It's probably August or September of 1997. I'm sitting in my office at Armigeron Information Services, Inc. (there used to be a page there, and quite possibly there may be a page there in the future, but for now, there really isn't anything there) on the second floor of an office building in Boca Raton, Florida. I'm nominally the Vice President of Research and Development for the firm, and my office is the “Cold Room” where all the servers are stored. It's not that bad of an office really, since I have the largest window of our office (one entire wall is nothing but glass, and I have the largest “office” space there). It's early evening and I'm browsing the web (as usual) when I come across Ceej's black book and I'm hooked.
That was my first exposure to the online journaling phenomenon and it's something I want to do. But I never got a good angle. In March of 1998 I thought of one angle, the Programmer Skeptic but it didn't gell—the main problem was the idea was too limiting—nothing but programming related topics, rants more like it. I dropped it after one non-published entry.
Then in September of 1998 I found myself working in downtown Boca Raton, Florida at The EmiNet Domain (now Atlantic Internet), an ISP in downtown Boca Raton, Florida. The downtown area of Boca Raton is very quaint (well, as quaint as South Florida can ever get) and since I had aquired a digital camera I thought I could do a journal about downtown Boca Raton, called Eminently Boca. But like The Programmer Skeptic, it too was quite limiting and in November of that year, we had moved offices across town to a not quite so quaint area of Boca Raton. And by September of 1999 I found myself no longer working for The EmiNet Domain (by then, Atlantic Internet). So it was probably a good thing that I didn't start then either.
During October, my friends in Cambridge, MA, found a possible temporary job in Boston. I decided to visit them and at least interview for the job. After a two weeks I headed back to South Florida to wait for the responce to the interview.
In November if 1999 I worked on the Electric King James Bible, an experiment in document storage and retrieval via the WWW. By December I figured out what I wanted to work on next was a way to organize, store and retrieve an online journal (or weblog) using the same (or similar) technology. And this time, I had a hook (a programmer from South Florida living for a few months in Boston, a city he doesn't like) and a name, The Boston Diaries. My thought was that it would be a good way to keep my friends in South Florida (and elsewhere) up to date on what I was doing. So on December 4th I started designing the software to manage my online journal, and making entries.
It turned out that I didn't get the job, but I liked the name that I kept it as a joke. I had wanted to finish the software by January 2000, but a trip out to Palm Springs, California to visit Dad pushed the date back.
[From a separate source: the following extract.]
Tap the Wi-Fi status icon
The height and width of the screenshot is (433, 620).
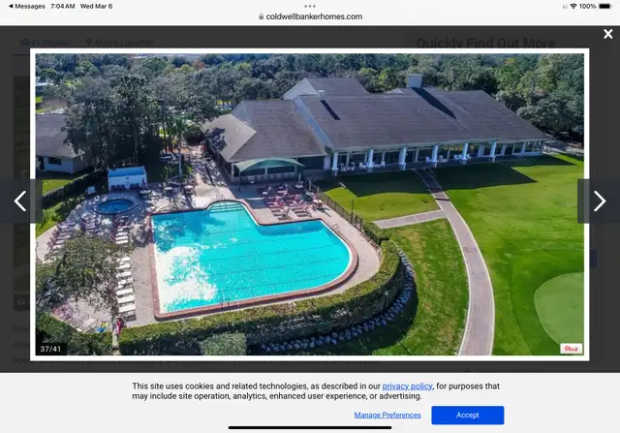point(573,7)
I then had February 2000, April 2000, December 2000, January 2001, May 2001, then sometime in 2001 as a date to go live, as it were.
The reasons for slipping so much? Oh, general procrastination is the number one reason. Getting a job-job is another. Technical issues kept coming up and I would have to think long and hard about how to handle certain issues. Meanwhile, I kept making entries.
It's still not quite where I want it to be—it was originally to be an Apache module, but the desire to actually get this out there forced me to make it a CGI program, but by using mod_rewrite, I was able to make it appear as an Apache module (or at least hide the fact that it's an external script, as well as satisfying my goal of making the URL easy to remember and use in selecting entries.